A água quente escorre-nos pelos corpos nus e até se vê vapor a soltar-se do gelo da nossa pele. Sorrimos, parvos, felizes, a adorarmo-nos assim, como somos. Vivos. Vibrantes.

Mas a velha bate à porta e grita, histérica. Só pode estar um de cada vez na casa-de-banho. E então ele sai, nu, frágil, pequeno.

Aquele que deveria ser o melhor banho das nossas vidas termina abruptamente da pior forma. Sozinha, sabendo-o ao frio, tomo o duche mais rápido que alguma vez me lembro de tomar.

Oiço-o lá fora, do outro lado da porta, a tentar explicar a situação. Antes de sair, olho-me ao espelho e sorrio. Poesia.

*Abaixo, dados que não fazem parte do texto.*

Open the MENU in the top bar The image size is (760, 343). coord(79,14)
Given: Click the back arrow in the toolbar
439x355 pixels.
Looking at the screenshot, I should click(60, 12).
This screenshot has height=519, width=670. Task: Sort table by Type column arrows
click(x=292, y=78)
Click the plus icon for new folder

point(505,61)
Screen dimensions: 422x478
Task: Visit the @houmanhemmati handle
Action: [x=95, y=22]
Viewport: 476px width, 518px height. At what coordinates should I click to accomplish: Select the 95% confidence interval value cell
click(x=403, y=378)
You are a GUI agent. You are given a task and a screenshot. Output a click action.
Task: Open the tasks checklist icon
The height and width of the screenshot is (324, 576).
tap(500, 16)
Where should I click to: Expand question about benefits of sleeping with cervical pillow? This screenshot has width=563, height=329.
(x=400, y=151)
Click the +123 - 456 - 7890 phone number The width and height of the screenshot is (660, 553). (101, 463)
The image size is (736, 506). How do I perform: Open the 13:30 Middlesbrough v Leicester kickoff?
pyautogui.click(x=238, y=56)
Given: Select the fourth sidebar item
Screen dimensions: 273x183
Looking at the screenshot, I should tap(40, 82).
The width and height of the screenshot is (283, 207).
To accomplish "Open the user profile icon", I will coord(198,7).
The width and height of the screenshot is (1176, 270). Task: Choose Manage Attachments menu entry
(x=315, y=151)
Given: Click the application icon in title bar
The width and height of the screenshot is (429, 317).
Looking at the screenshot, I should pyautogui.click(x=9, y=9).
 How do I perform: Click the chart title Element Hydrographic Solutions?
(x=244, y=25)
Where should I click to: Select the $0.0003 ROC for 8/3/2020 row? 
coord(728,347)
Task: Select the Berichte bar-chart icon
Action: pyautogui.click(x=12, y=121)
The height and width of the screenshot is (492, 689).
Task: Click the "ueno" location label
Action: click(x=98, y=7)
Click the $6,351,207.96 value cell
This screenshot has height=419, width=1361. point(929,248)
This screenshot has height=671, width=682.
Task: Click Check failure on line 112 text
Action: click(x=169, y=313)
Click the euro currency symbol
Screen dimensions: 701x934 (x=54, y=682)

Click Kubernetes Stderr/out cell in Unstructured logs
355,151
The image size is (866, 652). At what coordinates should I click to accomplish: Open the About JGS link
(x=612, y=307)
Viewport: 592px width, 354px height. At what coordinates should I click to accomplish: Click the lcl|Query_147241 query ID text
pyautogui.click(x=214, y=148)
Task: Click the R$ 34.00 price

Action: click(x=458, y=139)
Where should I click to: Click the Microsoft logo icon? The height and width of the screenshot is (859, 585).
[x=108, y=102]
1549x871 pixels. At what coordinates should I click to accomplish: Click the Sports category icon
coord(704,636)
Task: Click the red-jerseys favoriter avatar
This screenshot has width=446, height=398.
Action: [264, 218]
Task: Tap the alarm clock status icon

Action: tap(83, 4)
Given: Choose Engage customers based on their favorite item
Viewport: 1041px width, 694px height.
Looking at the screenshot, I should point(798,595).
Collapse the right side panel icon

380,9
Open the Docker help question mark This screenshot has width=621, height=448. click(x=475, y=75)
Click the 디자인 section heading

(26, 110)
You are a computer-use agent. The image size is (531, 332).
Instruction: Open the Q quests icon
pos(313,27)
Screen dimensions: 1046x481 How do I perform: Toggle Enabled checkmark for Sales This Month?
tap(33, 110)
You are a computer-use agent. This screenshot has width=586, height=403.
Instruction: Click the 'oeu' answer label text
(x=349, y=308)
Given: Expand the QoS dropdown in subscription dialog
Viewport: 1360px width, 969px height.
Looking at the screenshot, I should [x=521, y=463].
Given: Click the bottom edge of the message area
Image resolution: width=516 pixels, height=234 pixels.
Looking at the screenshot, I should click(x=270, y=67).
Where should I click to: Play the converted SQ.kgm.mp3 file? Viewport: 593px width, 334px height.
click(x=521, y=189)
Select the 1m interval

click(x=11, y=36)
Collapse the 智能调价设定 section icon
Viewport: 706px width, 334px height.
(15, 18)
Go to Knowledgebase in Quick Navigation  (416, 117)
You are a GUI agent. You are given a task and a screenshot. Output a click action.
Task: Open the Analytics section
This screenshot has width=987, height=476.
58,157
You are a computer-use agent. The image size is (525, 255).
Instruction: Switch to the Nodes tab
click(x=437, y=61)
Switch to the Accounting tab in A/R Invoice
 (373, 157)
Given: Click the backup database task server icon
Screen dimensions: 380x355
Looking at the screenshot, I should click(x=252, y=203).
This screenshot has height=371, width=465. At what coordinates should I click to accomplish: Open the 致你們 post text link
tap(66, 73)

Aconteceram mais coisas, muitas mais, ao canal associadas. Mas isto é o que escolho recordar, porque até ao momento em que fiquei seca, ele amou-me duas vezes: tirou-me do canal primeiro pensando que eu corria perigo quando ele até estivera em maior risco; e deixou-me na banheira ante as ameaças da velha, para terminar o banho primeiro, quando ele tinha estado com mais frio que eu.

E por isso eu posso ser mais alerta e até mais disponível no dia-a-dia e volta e meia ressentir-me porque precisava de um pouco mais de atenção, mas é impossível esquecer-me da certeza de um amor que sabe o que vale e que vai até ao fim.

Damos igualmente, cada um à sua maneira.

Devo-te muito de quem sou. E amo-te.

MJNuts


Que possamos partilhar novas aventuras nos teus 21.

1 comment:

André Pereira said...

Um dos teus melhores posts, enternecedores e fez-me querer ir a Amesterdão cair em canais.